Even if you don’t know her name, you will know her trademark pageboy haircut and massive sunglasses. Anna Wintour, Vogue editor and fashion luminary, has helmed the high-end fashion glossy since 1988 and has earned the nickname of ‘Nuclear Wintour’ thanks to her infamously fickle temperament.
‘The lady doth protest too much.’ Taken from the lines of Hamlet, one thinks of this statement when watching ‘The Devil Wears Prada,’ the movie is based on a book written by Anna Wintour’s former assistant and based on her time working for the most feared woman in the magazine world. From what one gleans, it would appear that nothing was good enough for ‘Miranda Priestley,’ and the poor assistants didn’t know which way was up or which day it was. It would seem that Wintour’s character also expected the poor girls to read her mind and never sleep.
Born in Britain in 1949 to Charles Wintour, Evening Standard editor, Anna started showing a flair for fashion and style at the age of 13. She was certainly no conformist and tried the patience of her teachers when she constantly took up the hemline of her school dress. Faithfully following the trends suggested by Seventeen Magazine – sent to her by her American grandmother – Wintour became something of a clothing guru and her father sought her advice on the latest fashion news for his Evening Standard editions.
At the age of 20 she began her fashion journalism career with Harper’s Bazaar and through her extremely interesting climb up the fashion magazine ladder Wintour always made it perfectly clear that she wanted to be the editor of Vogue.

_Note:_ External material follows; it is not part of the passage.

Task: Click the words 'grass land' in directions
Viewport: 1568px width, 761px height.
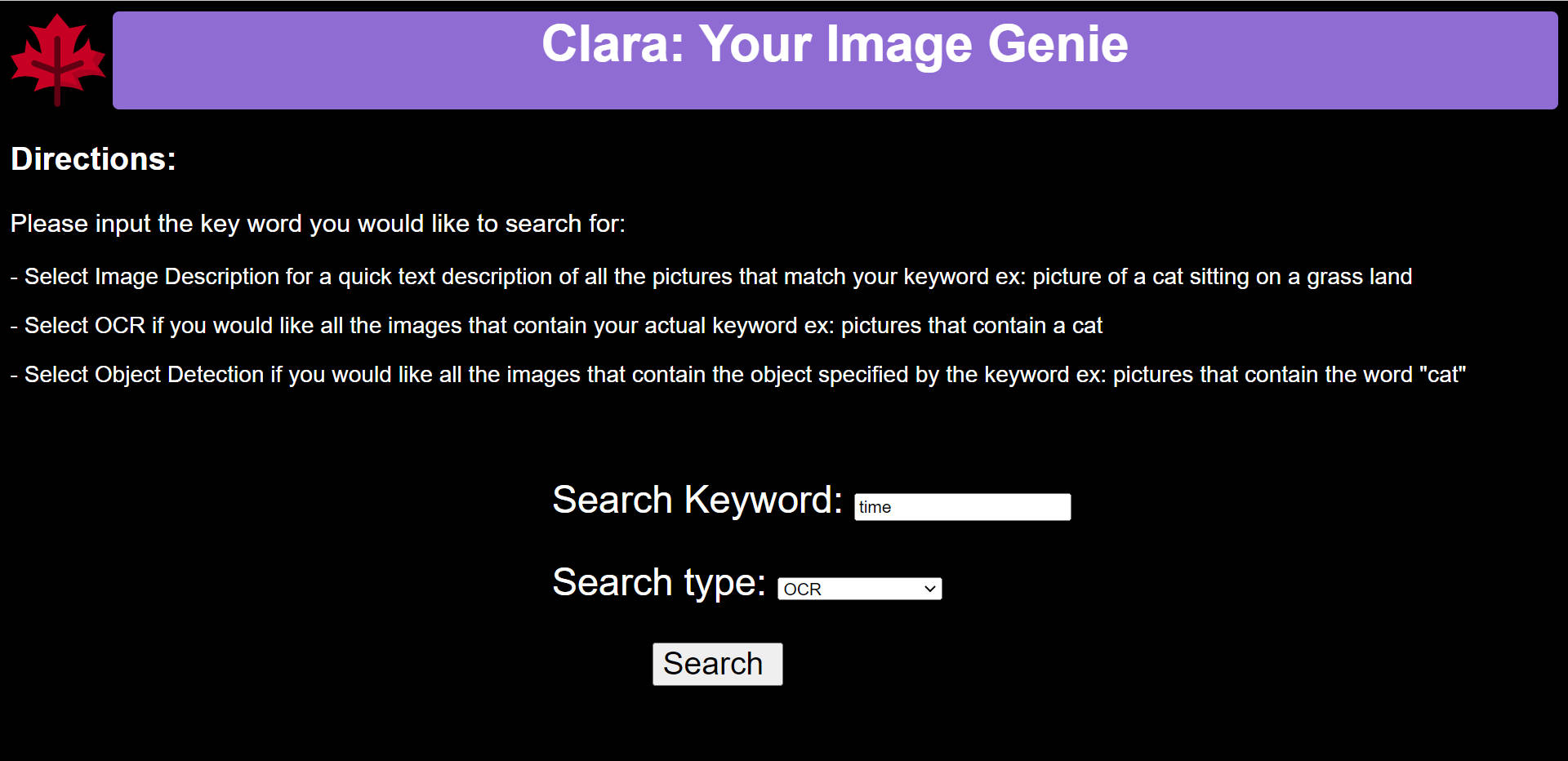Action: click(1360, 277)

At the age of 30 Anna Wintour was offered an interview for a potential position at Vogue, which did not end well when she told Grace Mirabella (editor of Vogue) that she wanted her job. She eventually got the job, but she started as UK Vogue editor. Her staffers were then treated to her militaristic control and their time under her was referred to as their “Wintour of discontent.”
Regardless of personal feelings, one could never ever say that Anna Wintour was not talented. She got the job done and her visions and themes for photoshoots may not have been appreciated by others, but one cannot dispute that the lady took Vogue to new heights.
Where other editors feared to tread, Wintour danced. She was the visionary who saw the value in putting celebrities on the covers of Vogue magazines. When other magazine houses were still using regular models in stilted shoots, on front covers, Wintour was organising shoots as naturally or as made-up as the mood took her.
A few decades later and she still helms the magnificent Vogue magazine however there is no doubt that it appeals more to the high-end market. Anna Wintour is the master of fashion and all of her 62 years old can still be seen sitting at the front row at fashion weeks in Paris, Milan and New York. She’s definitely a talented fashion force to be reckoned with.